▸ **SUPPLIED MATERIAL**
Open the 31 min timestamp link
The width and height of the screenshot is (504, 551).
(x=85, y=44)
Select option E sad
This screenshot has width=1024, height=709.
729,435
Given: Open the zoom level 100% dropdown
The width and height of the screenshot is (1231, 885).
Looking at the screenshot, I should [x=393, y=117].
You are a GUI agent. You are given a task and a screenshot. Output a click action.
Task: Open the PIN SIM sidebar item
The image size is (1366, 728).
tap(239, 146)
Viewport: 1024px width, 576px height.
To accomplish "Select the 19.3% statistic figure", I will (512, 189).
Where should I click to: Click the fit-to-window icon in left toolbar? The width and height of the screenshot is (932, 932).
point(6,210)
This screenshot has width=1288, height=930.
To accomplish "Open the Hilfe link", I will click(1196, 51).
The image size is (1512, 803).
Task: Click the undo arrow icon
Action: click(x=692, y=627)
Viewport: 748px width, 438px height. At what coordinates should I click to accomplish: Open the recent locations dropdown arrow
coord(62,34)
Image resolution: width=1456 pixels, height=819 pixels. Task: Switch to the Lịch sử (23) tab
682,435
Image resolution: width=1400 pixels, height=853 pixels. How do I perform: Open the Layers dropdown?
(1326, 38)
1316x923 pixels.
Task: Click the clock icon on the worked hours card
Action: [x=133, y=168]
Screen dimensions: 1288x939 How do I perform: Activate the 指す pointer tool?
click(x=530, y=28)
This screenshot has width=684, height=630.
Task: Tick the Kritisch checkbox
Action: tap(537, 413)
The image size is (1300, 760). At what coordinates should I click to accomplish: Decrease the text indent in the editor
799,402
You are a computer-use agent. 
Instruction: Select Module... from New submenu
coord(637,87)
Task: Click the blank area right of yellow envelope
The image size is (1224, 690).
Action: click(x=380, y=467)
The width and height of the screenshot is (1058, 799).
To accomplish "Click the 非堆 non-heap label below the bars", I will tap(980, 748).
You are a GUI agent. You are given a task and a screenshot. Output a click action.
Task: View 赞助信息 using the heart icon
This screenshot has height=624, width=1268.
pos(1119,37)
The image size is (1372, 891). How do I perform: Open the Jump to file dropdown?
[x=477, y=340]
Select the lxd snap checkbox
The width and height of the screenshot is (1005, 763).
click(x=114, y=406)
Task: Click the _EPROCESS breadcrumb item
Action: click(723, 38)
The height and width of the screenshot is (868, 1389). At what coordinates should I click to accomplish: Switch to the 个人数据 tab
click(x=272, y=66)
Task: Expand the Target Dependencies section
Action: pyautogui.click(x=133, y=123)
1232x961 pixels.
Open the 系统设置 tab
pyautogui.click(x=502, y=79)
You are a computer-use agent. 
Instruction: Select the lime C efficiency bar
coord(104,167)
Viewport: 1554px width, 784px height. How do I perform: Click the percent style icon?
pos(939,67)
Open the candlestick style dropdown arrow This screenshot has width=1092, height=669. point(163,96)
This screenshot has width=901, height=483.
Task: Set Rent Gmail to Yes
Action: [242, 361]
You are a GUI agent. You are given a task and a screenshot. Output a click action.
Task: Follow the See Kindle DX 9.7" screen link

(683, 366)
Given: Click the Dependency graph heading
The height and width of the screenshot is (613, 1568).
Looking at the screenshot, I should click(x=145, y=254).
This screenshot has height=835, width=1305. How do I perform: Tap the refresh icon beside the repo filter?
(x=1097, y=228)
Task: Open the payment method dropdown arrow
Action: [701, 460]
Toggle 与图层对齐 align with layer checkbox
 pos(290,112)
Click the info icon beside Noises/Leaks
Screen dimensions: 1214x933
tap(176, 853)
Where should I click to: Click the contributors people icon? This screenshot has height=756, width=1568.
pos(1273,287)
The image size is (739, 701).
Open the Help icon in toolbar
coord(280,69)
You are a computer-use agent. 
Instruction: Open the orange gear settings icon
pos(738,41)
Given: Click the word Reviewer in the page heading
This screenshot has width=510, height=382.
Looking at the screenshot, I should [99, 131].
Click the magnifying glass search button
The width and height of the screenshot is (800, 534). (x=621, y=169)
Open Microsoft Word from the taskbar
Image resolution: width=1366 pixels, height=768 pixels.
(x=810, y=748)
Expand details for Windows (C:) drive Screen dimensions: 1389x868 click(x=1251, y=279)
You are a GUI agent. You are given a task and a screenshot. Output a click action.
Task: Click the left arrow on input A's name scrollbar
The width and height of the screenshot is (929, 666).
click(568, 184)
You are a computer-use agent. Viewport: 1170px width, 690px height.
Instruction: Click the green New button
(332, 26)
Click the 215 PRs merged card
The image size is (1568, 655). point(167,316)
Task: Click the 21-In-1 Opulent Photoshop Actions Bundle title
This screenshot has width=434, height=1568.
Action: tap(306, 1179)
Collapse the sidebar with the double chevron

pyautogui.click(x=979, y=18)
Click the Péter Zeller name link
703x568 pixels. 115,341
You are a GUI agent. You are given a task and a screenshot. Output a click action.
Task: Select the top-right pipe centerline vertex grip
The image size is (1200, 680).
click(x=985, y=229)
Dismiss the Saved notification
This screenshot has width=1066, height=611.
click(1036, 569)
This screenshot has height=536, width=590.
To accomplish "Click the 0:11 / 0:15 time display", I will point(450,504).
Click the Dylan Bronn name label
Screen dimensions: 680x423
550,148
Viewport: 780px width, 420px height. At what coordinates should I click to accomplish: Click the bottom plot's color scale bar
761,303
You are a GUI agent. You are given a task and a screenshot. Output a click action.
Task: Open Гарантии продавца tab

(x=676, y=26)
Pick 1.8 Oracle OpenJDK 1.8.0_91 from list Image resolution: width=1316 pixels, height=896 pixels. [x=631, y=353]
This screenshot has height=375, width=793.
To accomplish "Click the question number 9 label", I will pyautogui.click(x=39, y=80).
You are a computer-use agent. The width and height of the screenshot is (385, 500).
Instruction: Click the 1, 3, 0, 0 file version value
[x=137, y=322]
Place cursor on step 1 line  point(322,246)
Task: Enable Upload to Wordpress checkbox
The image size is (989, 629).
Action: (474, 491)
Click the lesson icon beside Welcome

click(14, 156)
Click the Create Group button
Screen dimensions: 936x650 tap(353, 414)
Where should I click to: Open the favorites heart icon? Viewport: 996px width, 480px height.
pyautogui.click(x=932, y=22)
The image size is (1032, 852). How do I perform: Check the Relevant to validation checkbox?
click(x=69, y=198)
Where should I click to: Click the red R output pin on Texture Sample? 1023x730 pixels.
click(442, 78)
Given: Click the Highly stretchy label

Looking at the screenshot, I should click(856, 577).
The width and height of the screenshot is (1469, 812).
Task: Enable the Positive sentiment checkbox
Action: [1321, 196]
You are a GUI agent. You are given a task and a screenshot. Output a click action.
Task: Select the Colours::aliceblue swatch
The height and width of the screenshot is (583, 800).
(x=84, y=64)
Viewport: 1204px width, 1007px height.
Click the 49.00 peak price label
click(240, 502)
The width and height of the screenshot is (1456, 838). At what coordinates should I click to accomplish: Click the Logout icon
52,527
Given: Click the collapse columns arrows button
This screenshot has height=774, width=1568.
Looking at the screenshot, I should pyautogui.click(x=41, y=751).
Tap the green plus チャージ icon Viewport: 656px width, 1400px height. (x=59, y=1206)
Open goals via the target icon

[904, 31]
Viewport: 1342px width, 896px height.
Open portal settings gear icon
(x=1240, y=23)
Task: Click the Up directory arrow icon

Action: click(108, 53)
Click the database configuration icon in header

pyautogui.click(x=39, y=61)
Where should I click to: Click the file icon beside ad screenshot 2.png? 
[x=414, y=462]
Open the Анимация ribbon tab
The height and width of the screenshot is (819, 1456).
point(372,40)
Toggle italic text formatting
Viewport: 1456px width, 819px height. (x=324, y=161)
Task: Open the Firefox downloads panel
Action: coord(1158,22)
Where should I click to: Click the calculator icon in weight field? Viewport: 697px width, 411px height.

▸ **REQUIRED TASK**
Reproduce the data above verbatim, from the line containing "The image size is (1300, 760)." through the line containing "Action: click(x=380, y=467)", with both of those lines included.

▸ **EXPECTED ANSWER**
The image size is (1300, 760). At what coordinates should I click to accomplish: Decrease the text indent in the editor
799,402
You are a computer-use agent. 
Instruction: Select Module... from New submenu
coord(637,87)
Task: Click the blank area right of yellow envelope
The image size is (1224, 690).
Action: click(x=380, y=467)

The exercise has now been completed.